Worked for several hours in the "junk" room today, sorting through an astounding amount of meaningless paper. And mold. But very happily came across this picture of Floppy, the dog who came to our house the day I was born. Whenever I got sad, I'd take him under the big old oak dining room table and put my arms around him and we'd both just sit there, happy as could be, invisible because of the table cloth. It was my hidden home inside our house. No doubt about it. He was my guardian angel.

Monday, August 3, 2009

Putting things together

I'm cleaning and organizing the room that had become the junk room. In the process, I unearthed copies of books I've written and I put them together. Hard to tell from this picture because they've fanned out but the poems/books I've spent my life writing can be held easily in one hand. At first that seemed kind of pitiful.
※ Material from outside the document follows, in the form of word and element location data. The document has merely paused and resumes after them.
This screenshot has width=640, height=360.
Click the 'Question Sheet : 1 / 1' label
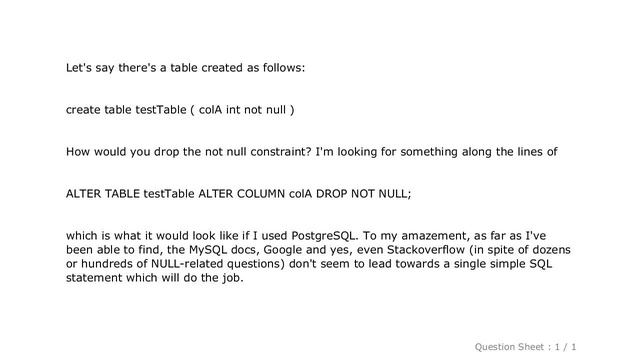click(525, 347)
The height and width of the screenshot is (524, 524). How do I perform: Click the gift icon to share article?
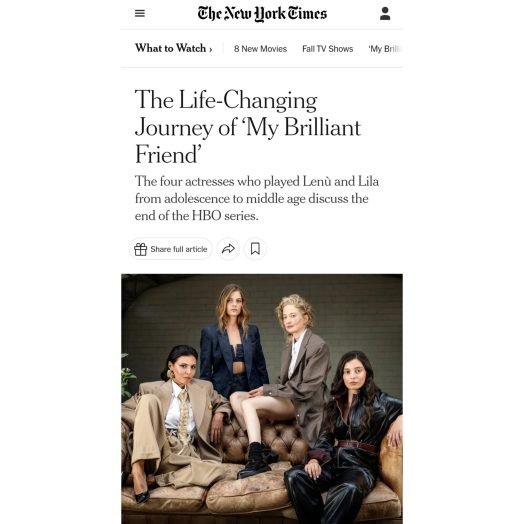click(x=140, y=249)
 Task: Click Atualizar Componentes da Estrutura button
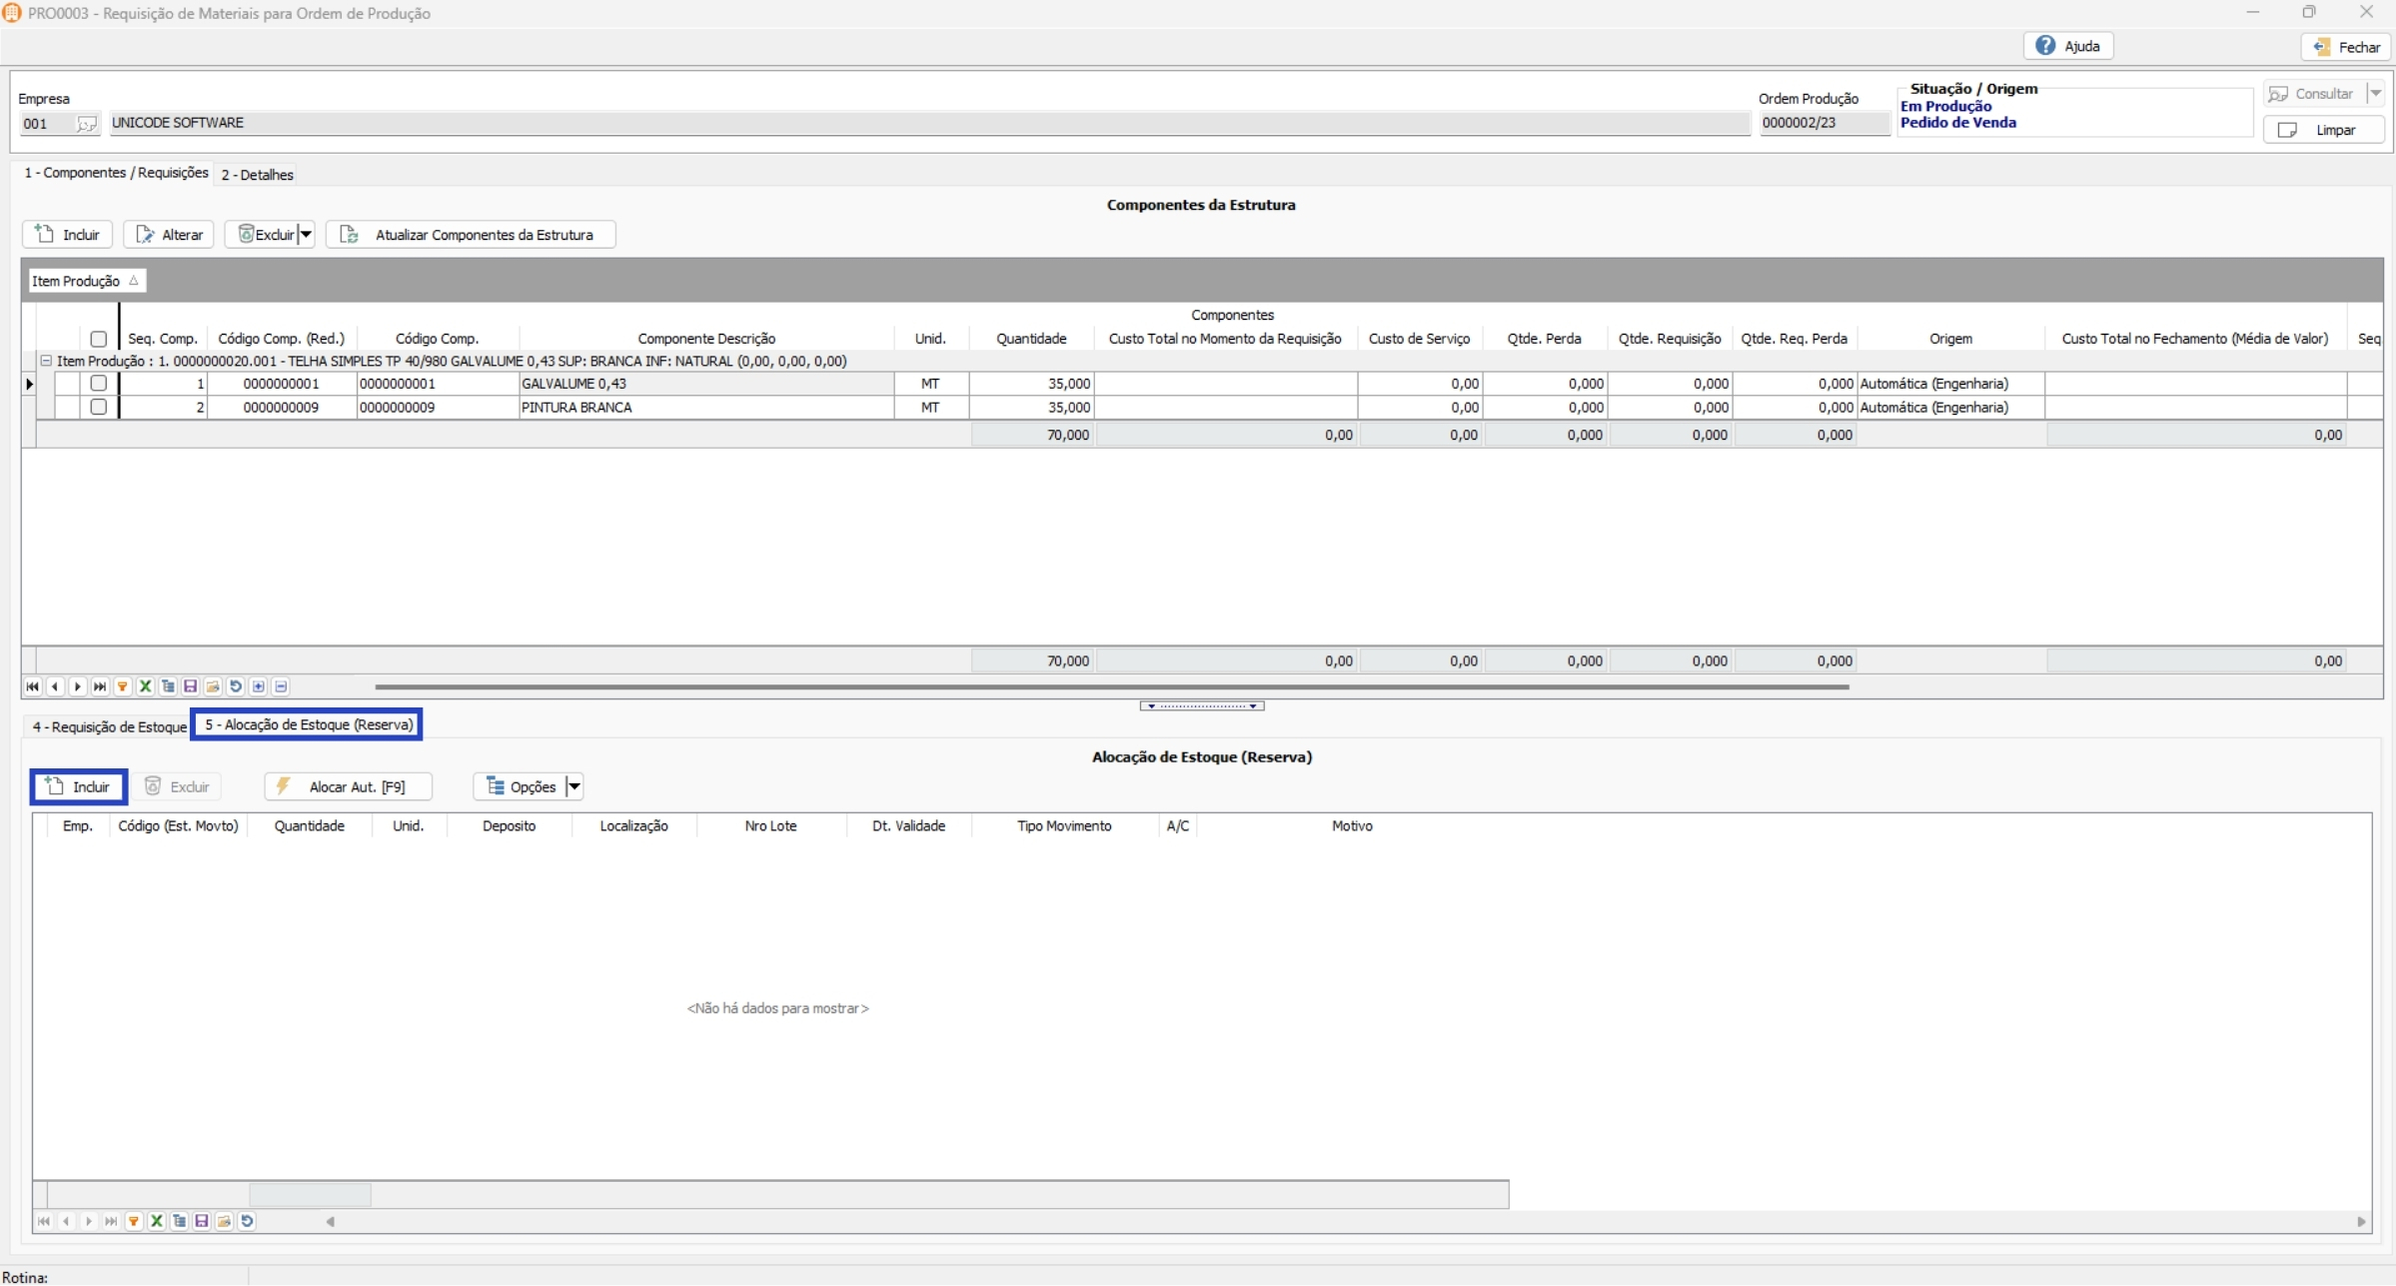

But on consideration, it became
marvelous, ecologically beautiful and actually, a kind of true magic -- like a tiny zoo made entirely of origami animals or
even a little bit like those weird little pebbles we used to get when we were kids, the kind you tossed into your water glass and watched as they bloomed into what the advertising called "gardens under the sea." Only poems are better. Because they do open and extend themselves in the most astonishing ways. And when you shut the book, the poems shrink then vanish right back into their thin, nearly weightless paper homes.

What we've been carrying all this time

It is the beginning of summer and we
are at the museum. The line begins in a bright white room with a marble floor and statues of Greek Gods and Goddesses. Some of them are missing heads, some missing arms but nevertheless, they are radiantly beautiful. There seem to be thousands of us, happy, excited and waiting with patience. Each of us has a small box or parcel and all of them are handmade and lightweight. When the line begins to move, I see that we are filling the entire museum as we're being guided to the top floor, the roof really, where there is a huge garden. There is earth enough for everyone and we are each given time to plant the seeds we've been carrying in the boxes or cloth parcels. I see that a woman has planted nasturtiums and this makes me happy because they are such easy flowers to grow, so bright and lively, and they are edible. It's clear to me, suddenly,
that this earth is sacred; the seeds are what we've made of our lives; the whole roof-top garden a thank you to God. And even a simple flower like the nasturtium is welcome.